依頼内容 1: 一覧のうち、「The height and width of the screenshot is (863, 1308).」を含む行から始まり「pyautogui.click(x=124, y=170)」を含む行までを、両端の行も含めて一字も変えずに返すこと。

掲載本文:
+ + + +
ただ日本史が得意と言っても暗記するのが得意で、ただテストの点数がよかったというに過ぎない。西洋史と結びつけて学ぶ視点など、持ち合わせてもいない頃で秀吉の出兵など教科書にどう書いてあったかすら忘れている。

秀吉の朝鮮出兵が西洋史と並べないと真相が見えて来ない、と思い至ったのは近年のことである。お恥ずかしい話である。

韓国で嫌悪されている日本史上の人物は秀吉がそのトップであろう。文禄・慶長の役で「朝鮮に攻め込んだから」というのがその理由である。

だから文禄慶長の役で秀吉軍を相手に海将として戦った李舜臣が英雄と讃えられているのだが、この男残念ながら秀吉軍には歯が立たず敗退、露梁海戦では、明国と朝鮮の連合軍の指揮を執ったものの、日本軍に無造作にやっつけられ戦死しているのである。

かくのごとき顛末なのに、韓国の歴史ファンタジーはいまだ彼を英雄の座に祭り上げ、秀吉憎しと怨嗟の声を上げ続けているのだ。ご苦労なことだ。願望は歴史ではない、と言っても彼らに聞く耳はない。

秀吉の時代は、各藩がそれぞれ独立した国家ともいうべきものを営んでいたので、秀吉の出兵に納得出来る理由がなければ大名たちが唯々諾々と応じたはずはない、ということをまず押さえておきたい。
+ + + +
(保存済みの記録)
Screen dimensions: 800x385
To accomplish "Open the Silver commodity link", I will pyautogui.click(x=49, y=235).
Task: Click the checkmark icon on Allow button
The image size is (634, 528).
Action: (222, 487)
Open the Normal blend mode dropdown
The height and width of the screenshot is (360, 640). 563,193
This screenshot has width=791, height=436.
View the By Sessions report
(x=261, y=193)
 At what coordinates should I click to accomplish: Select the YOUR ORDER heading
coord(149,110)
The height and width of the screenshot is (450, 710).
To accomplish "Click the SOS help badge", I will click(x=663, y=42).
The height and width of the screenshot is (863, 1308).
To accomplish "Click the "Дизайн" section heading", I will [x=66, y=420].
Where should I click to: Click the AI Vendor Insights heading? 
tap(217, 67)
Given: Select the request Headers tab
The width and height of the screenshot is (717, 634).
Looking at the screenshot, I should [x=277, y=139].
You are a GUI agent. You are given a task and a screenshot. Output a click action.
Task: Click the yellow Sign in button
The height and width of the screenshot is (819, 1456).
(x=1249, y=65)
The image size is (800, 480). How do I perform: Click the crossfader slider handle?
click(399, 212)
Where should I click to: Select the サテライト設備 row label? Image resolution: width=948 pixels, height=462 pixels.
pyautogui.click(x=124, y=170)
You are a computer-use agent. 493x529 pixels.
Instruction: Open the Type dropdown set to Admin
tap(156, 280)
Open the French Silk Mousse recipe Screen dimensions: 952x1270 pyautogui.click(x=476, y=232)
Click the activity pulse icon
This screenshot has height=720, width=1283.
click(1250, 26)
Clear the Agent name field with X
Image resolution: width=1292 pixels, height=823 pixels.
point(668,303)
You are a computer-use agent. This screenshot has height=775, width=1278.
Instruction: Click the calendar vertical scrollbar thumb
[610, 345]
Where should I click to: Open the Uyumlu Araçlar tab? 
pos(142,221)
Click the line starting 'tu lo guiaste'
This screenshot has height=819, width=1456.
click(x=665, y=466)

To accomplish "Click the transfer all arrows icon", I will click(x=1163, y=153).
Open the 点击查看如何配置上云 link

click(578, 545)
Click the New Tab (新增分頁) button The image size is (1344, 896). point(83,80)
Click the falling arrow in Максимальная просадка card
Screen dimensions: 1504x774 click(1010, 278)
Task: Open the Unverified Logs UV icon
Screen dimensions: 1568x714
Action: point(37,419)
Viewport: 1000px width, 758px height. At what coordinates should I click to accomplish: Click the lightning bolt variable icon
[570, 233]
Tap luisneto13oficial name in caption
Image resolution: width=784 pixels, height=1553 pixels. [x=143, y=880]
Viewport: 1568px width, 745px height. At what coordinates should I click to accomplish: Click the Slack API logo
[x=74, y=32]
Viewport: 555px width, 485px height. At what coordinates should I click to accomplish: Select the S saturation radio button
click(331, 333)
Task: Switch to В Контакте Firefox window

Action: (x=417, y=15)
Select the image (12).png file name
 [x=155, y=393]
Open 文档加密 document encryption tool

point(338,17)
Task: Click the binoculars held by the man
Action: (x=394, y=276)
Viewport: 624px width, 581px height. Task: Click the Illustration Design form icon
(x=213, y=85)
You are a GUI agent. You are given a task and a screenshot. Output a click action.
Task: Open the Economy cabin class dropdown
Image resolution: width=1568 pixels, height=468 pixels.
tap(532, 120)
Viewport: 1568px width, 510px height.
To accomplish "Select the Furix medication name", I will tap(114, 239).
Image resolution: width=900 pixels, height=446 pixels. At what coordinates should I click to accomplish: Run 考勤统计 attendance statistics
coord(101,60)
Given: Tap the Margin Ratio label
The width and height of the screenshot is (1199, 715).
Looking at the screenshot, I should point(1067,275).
+ + + +
依頼内容 2: 秀吉の朝鮮出兵を論じた文章から、「かくのごとき顛末なのに、韓国」に始まり「ことをまず押さえておきたい。」までの部分を、一字も違えずに打ち直すこと。

最終回答 1:
The height and width of the screenshot is (863, 1308).
To accomplish "Click the "Дизайн" section heading", I will [x=66, y=420].
Where should I click to: Click the AI Vendor Insights heading? 
tap(217, 67)
Given: Select the request Headers tab
The width and height of the screenshot is (717, 634).
Looking at the screenshot, I should [x=277, y=139].
You are a GUI agent. You are given a task and a screenshot. Output a click action.
Task: Click the yellow Sign in button
The height and width of the screenshot is (819, 1456).
(x=1249, y=65)
The image size is (800, 480). How do I perform: Click the crossfader slider handle?
click(399, 212)
Where should I click to: Select the サテライト設備 row label? Image resolution: width=948 pixels, height=462 pixels.
pyautogui.click(x=124, y=170)

最終回答 2:
かくのごとき顛末なのに、韓国の歴史ファンタジーはいまだ彼を英雄の座に祭り上げ、秀吉憎しと怨嗟の声を上げ続けているのだ。ご苦労なことだ。願望は歴史ではない、と言っても彼らに聞く耳はない。

秀吉の時代は、各藩がそれぞれ独立した国家ともいうべきものを営んでいたので、秀吉の出兵に納得出来る理由がなければ大名たちが唯々諾々と応じたはずはない、ということをまず押さえておきたい。